[RPG] Would other PCs eventually notice two rogues talking in Thieves’ Cant

dnd-5elanguages

I have two PCs in the party that know Thieves' Cant and they constantly talk to each other and pass secrete messages to each other via Thieves' Cant. Another player thought that because Thieves' Cant is being used so often he should have a chance to recognize that something more is being said, he has not suggested he would know the hidden message but that perhaps notice that a message or something was being added to the normal conversation.

The PHB states:

… a secret mix of dialect, jargon and code allows you to hide messages in seemingly normal conversation. Only another creature that knows thieves' cant understands such messages. It takes four times longer to convey such a message than it does to speak the same idea plainly.

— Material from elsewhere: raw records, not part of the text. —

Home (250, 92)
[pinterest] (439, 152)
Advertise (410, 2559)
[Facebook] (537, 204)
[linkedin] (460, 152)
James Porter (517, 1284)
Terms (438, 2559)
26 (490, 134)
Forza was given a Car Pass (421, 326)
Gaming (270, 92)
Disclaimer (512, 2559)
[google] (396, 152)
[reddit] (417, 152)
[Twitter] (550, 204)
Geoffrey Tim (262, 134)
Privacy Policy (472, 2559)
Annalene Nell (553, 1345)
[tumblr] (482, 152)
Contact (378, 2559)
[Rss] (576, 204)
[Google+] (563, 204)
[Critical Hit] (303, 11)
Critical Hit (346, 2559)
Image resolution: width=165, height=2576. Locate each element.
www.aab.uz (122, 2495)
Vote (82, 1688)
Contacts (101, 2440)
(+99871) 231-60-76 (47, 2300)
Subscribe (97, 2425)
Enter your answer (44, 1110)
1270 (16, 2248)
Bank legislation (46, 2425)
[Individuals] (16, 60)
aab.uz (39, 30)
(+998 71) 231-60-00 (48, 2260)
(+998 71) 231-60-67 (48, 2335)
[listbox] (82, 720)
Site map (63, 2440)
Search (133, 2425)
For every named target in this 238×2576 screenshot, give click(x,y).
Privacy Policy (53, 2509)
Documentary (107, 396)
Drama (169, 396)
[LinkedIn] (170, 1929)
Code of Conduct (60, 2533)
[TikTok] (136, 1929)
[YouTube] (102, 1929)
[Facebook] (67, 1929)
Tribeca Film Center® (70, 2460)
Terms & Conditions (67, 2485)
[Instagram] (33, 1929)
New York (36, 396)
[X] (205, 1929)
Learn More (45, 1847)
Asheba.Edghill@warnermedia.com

His reasoning is that mixing in the jargon, dialect, etc would make the conversations seem odd and allow him to start figuring out they are not normal conversations after a while. He also stated that Thieves' Cant can only be understood by the listener if they were clued in that there was a secret message but he did not provide any grounds for it.

Is he right on these two points or is Thieves' Cant done in such a way that anyone knowing it will pickup the message with out prompt and anyone listening in over and over on multiple conversations would never pick it up?

Best Answer

No, because the point of Thieves' Cant is that observers can't tell it's being used. The conversations being lengthy isn't a giveaway either, since that just means that the conversations the messages hide in are normal length and the Cant message is ¼ the length of the carrier message. For longer Cant messages, just talk more about mundane things like your sister's guild training or that horse you were admiring in the last town.


But even if we assume (or it's been house-ruled) that a listener can tell when Cant is and isn't being used, just not what the message is…

Still no, not if they're using Thieves' Cant properly. To use Thieves' Cant properly, you have to use it all the time with your fellow rogues, just as part of normal casual conversations with them, so that even if someone twigs that the conversations are “not normal”, you don't give away why you're using Cant by presenting an obvious pattern. If the only time a pair of rogues use Thieves' Cant is when they're up to no good, even the most Lawful Stupid paladin can figure out that “unusual conversations = I should start interfering!”

When it's used all the time between the two rogues, even someone who has learned to recognise the use of Cant won't be able to tell that they're up to mischief. It's definitely not grounds for making intuition checks or anything to figure out that something is up. When every conversation between the rogues is “not normal”, then it stops being suspicious.

Part of the point of Thieves' Cant is that knowing that there's a secret meaning is not the same thing as knowing that there's an important secret meaning. Two rogues bantering using Cant could as easily be talking about inconsequential things — ribbing each other, cracking jokes, discussing last night's hangover — as they could be talking about real plans. When all the talk between two rogues is laced with impenetrable jargon and slang, nobody can tell when to be concerned and when it's innocent.

The same principle is observed in modern cryptography — if you only encrypt sensitive messages, then anyone monitoring you knows when you're discussing sensitive topics and can probably figure out the message based on context, like time, other activity, and receiver.

Thieves who speak in Thieves' Cant only when they're discussing doing something improper aren't very good at being thieves.